Switzerland should only make another billion-franc “cohesion” payment to the European Union if the EU doesn’t discriminate against Switzerland, parliament has agreed.
The House of Representatives on Monday approved the CHF1.3 billion ($1.3 billion) that will help reduce the economic and social inequalities between old and new EU countries over the next decade. The Senate agreed with this view on Tuesday.
A previous Swiss financial package to improve living standards in the EU will run out shortly.
The majority of parliamentarians believed the cohesion payments were in Switzerland’s interests and were the price of market access.
The funds are to be split into two separate slices. Some CHF1.1 billion is aimed at vocational training programmes and efforts to combat youth unemployment in EU member states in central and eastern Europe over the next ten years. The remaining CHF190 million is destined for migration aid in the whole of the EU.

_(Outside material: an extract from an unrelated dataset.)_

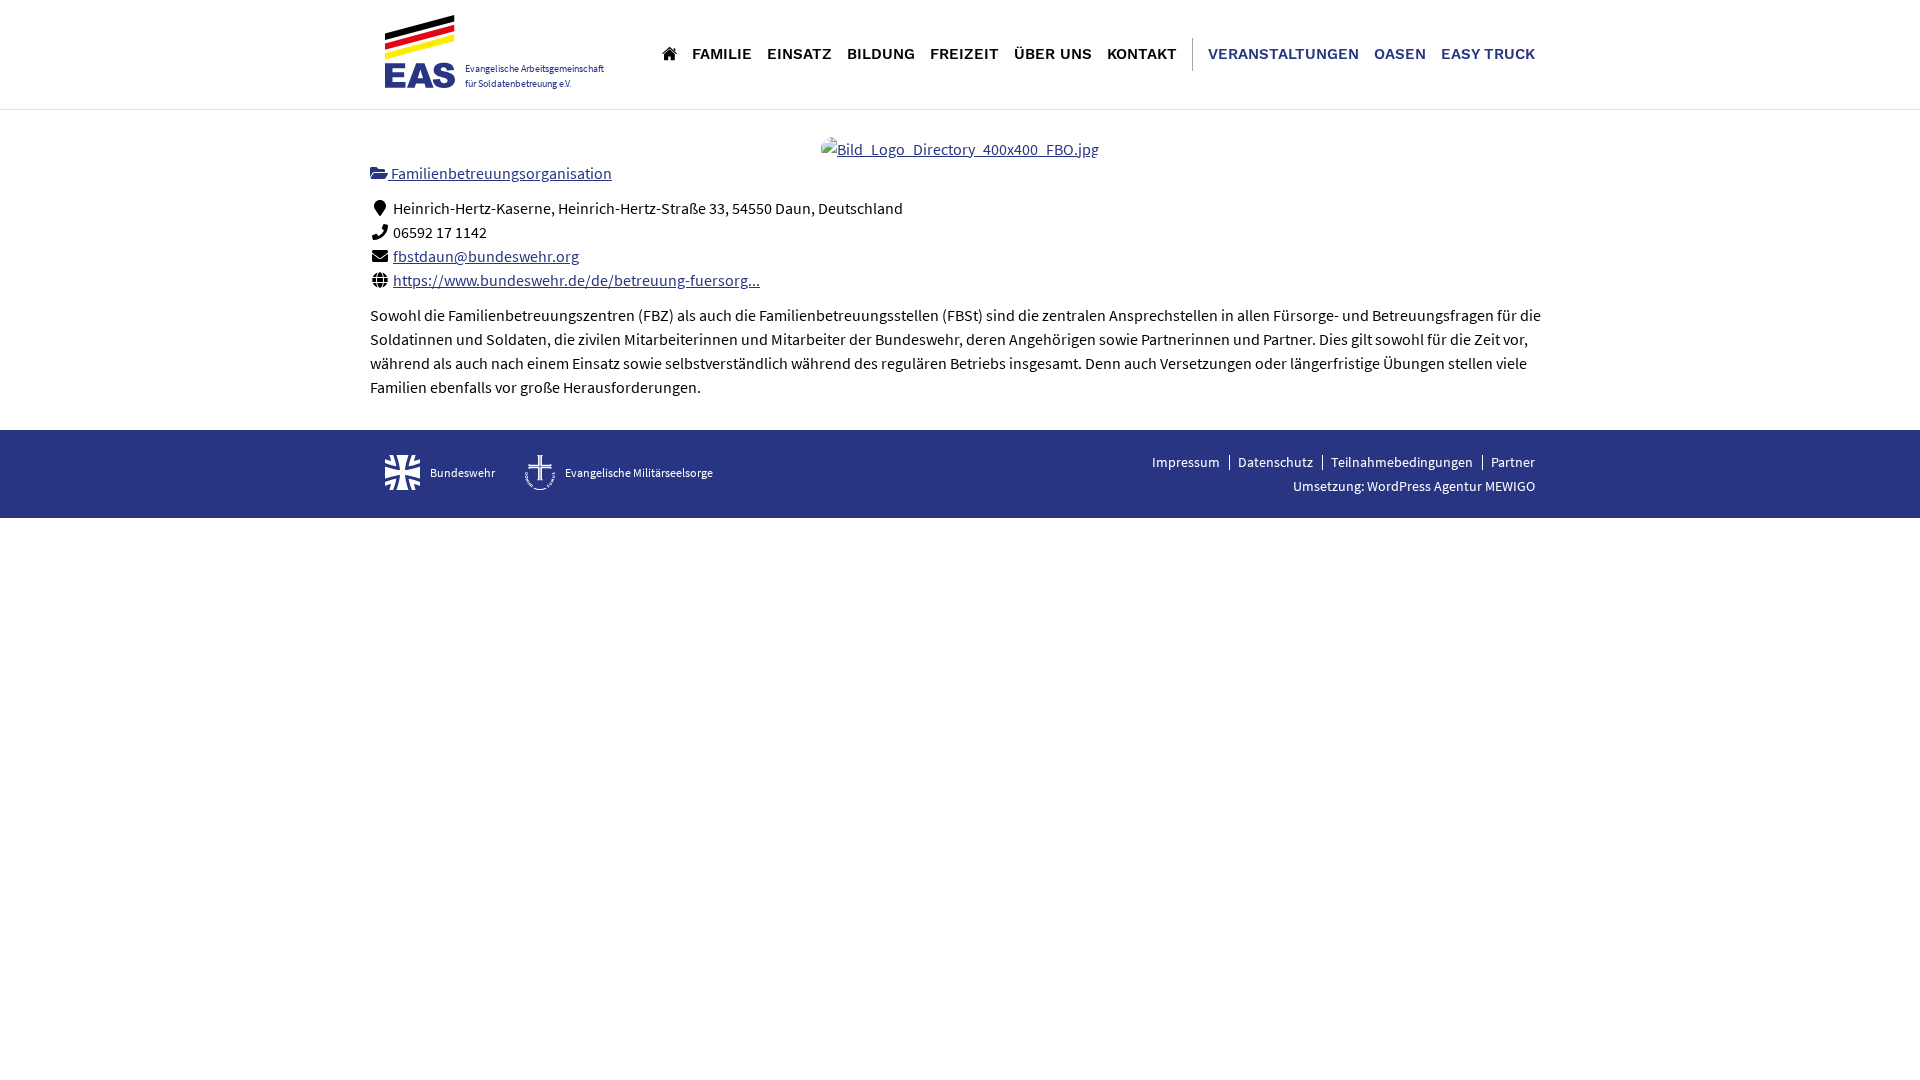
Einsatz (799, 54)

However, the House of Representatives wanted to redistribute the funds, shifting some CHF190 million from the CHF1.1 billion to the migration aid.
For and against
A sizeable minority of politicians said Switzerland should withhold the payments. "The EU is talking about a friendship treaty with the framework agreement, but wants to force us to sign," said Roger Köppel of the rightwing People's Party. "It says: 'If you don't sign this friendship treaty, we will continue to put pressure on you, we will bring you to your knees'".
But Hans-Peter Portmann of the centre-right Radicals said Switzerland is paying far less per capita than other countries. "We pay just CHF15 per inhabitant if we release this payment. But the value of the bilateral agreements is CHF4,500 per year for all of us in our wallets."

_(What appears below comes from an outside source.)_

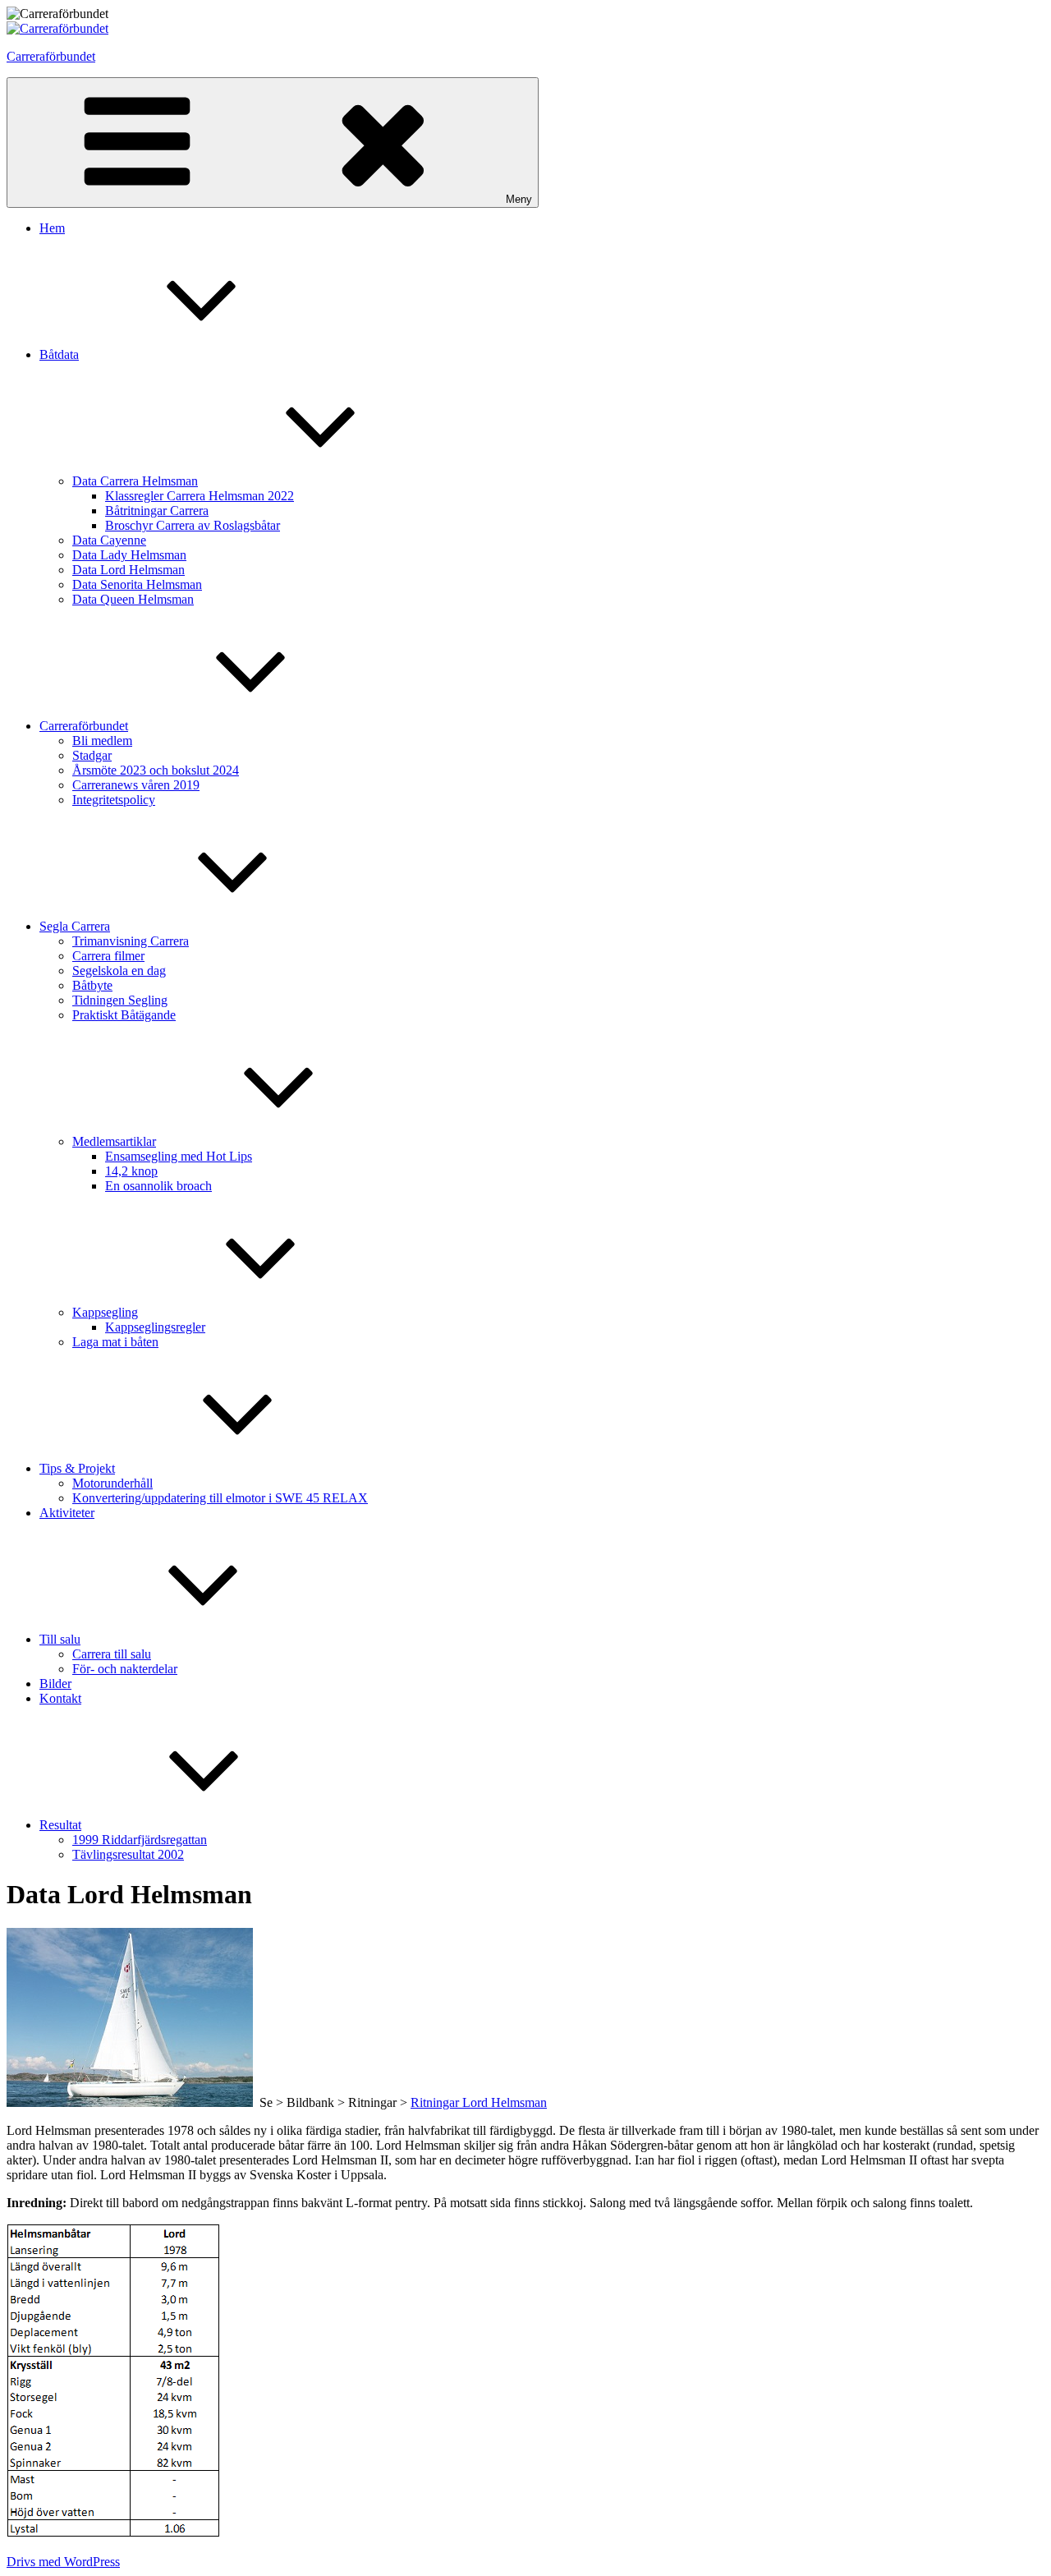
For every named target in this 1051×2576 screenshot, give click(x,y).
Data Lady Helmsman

The second batch of cohesion payments was put in some doubt after the EU restricted the Swiss stock exchange’s access to the European market to one year. But in September the government said that, after a review of the situation, the funds would be released.
But it added that parliament could “reconsider the situation” if the EU failed to live up to Swiss expectations during continued negotiations on the framework conditions that will govern bilateral ties in future.
While not a member of the EU, Switzerland has negotiated a number of bilateral treaties with its largest trading partner. But the current relationship can only continue if the two sides can agree to a new over-arching framework of conditions.
The sticking points include access to the Swiss labour market for EU workers, Swiss rules that prevent EU companies from undercutting local wage levels and continued access for Swiss financial industry players in Europe.